Because runtime compilation uses profiling data to guide its
optimization, the JIT may well optimize the test code differently than
it would real code. As with all benchmarks, there is a significant
risk that the compiler will be able to optimize away the whole thing,
because it will (correctly) realize that the benchmark code doesn't
actually do anything or produce a result that is used for
anything. Writing effective benchmarks requires that we "fool" the
compiler into not pruning away code as dead, even though it really
is. The use of the counter variables in the Incrementer classes is a
failed attempt to fool the compiler, but compilers are often smarter
than
we give them credit for when it comes to eliminating dead code.
The problem is compounded by the fact that synchronization is a
built-in language feature. JIT compilers are allowed to take some
liberties with synchronized blocks to reduce their performance
cost. There are cases when synchronization can be removed completely,
and adjacent synchronization blocks that synchronize on the same
monitor may be merged. If we're measuring the cost of synchronization,
these optimizations really hurt us, as we don't know how many
synchronizations (potentially all of them, in this case!) are being
optimized away. Worse, the way the JIT optimizes the do-nothing code
in SyncTest.increment() may be very different from how it
optimizes a real-world program.
But it gets worse. The ostensible purpose of this microbenchmark was
to test which was faster, synchronization or
ReentrantLock. Because synchronization is built into the
language, wheras ReentrantLock is an ordinary Java class,
the compiler will optimize a do-nothing synchronization differently
than it will a do-nothing ReentrantLock-acquire. This
optimization makes the do-nothing synchronization appear
faster. Because the compiler will optimize the two cases both
differently from each other and differently from the way it would in a
real-world situation, the results of this program tell us very little
about the difference between their relative performance in a real-world
situation.
Dead code
elimination
In December's
article, I discussed the problem of dead-code elimination in
benchmarks -- that because benchmarks often do nothing of value, the
compiler can often eliminate whole chunks of the benchmark, distorting
the timing measurements. This benchmark has that problem in several
ways. The fact that the compiler can eliminate some code as dead is
not necessarily fatal to our cause, but the problem here is that it
will be able to perform different degrees of optimization on the two
code paths, systematically distorting our measurements.

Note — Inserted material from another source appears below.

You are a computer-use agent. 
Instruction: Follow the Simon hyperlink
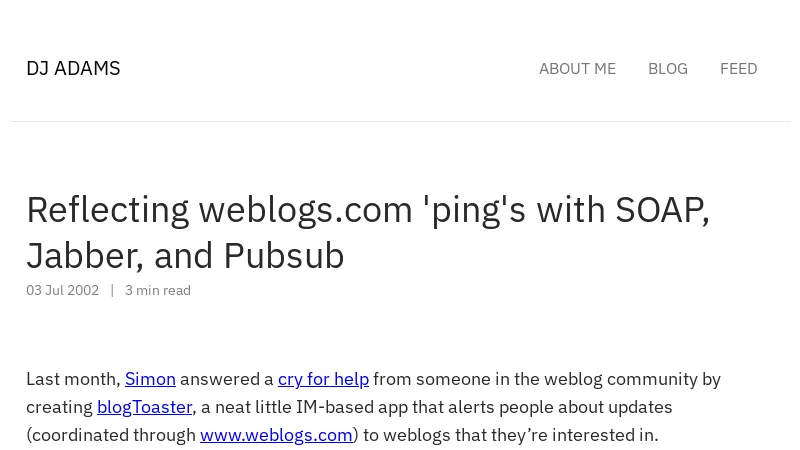tap(150, 379)
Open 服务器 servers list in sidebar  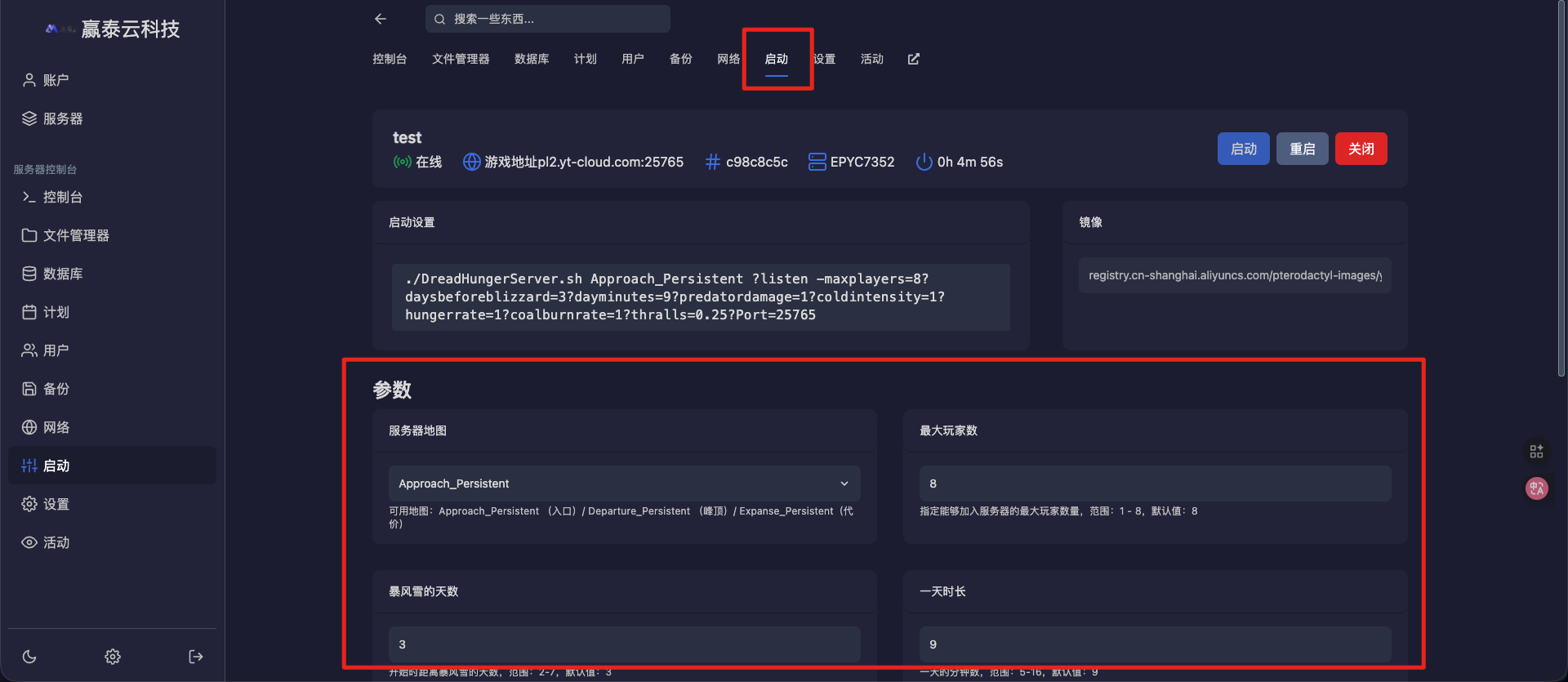click(62, 118)
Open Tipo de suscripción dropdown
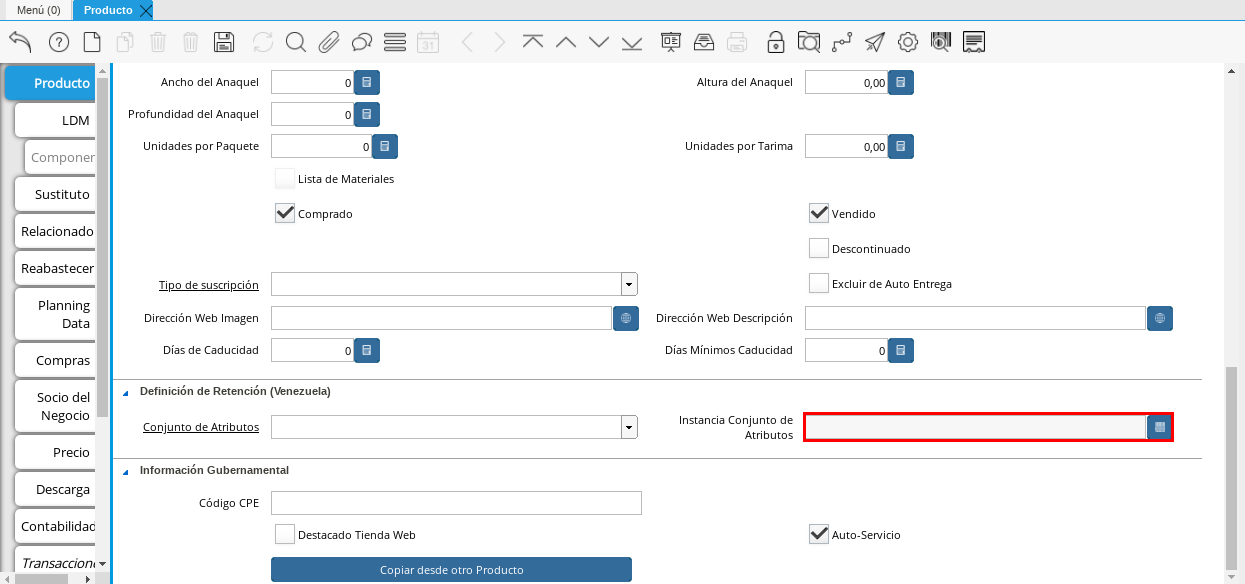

The two Incrementer classes purport to do some do-nothing work
(incrementing a variable). But a smart JVM will observe that the
counter variables are never accessed, and can therefore eliminate the
code associated with incrementing them. And here is where we have a
serious problem -- now the synchronized block in the
SyncIncrementer.increment() method is empty, and the
compiler may be able to entirely eliminate it, whereas
LockIncrementer.increment() still contains locking code
that the
compiler may or may not be able to entirely eliminate. You might think
that this code is a point in favor of synchronization -- that the
compiler can more readily eliminate it -- but it's something that is
far more likely to happen in do-nothing benchmarks than in real-world,
well-written code.
It is this problem -- that the compiler can optimize one alternative
better than the other, but the difference only becomes apparent in
do-nothing benchmarks -- that makes this approach to comparing the
performance of synchronization and ReentrantLock so
difficult.
Loop unrolling and lock
coalescing
Even if the compiler does not eliminate the counter management, it may
still decide to optimize the two increment() methods
differently. A standard optimization is loop unrolling; the compiler
will unroll the loops to reduce the number of branches. How many
iterations to unroll depends on how much code is inside the loop body,
and there is "more" code inside the loop body of
LockIncrementer.increment() than
SyncIncrementer.increment(). Further, when
SyncIncrementer.increment() is unrolled and the method
call inlined, the unrolled loop will be a sequence of
lock-increment-unlock groups. Because these all lock the same monitor,
the compiler can perform lock coalescing (also called lock coarsening)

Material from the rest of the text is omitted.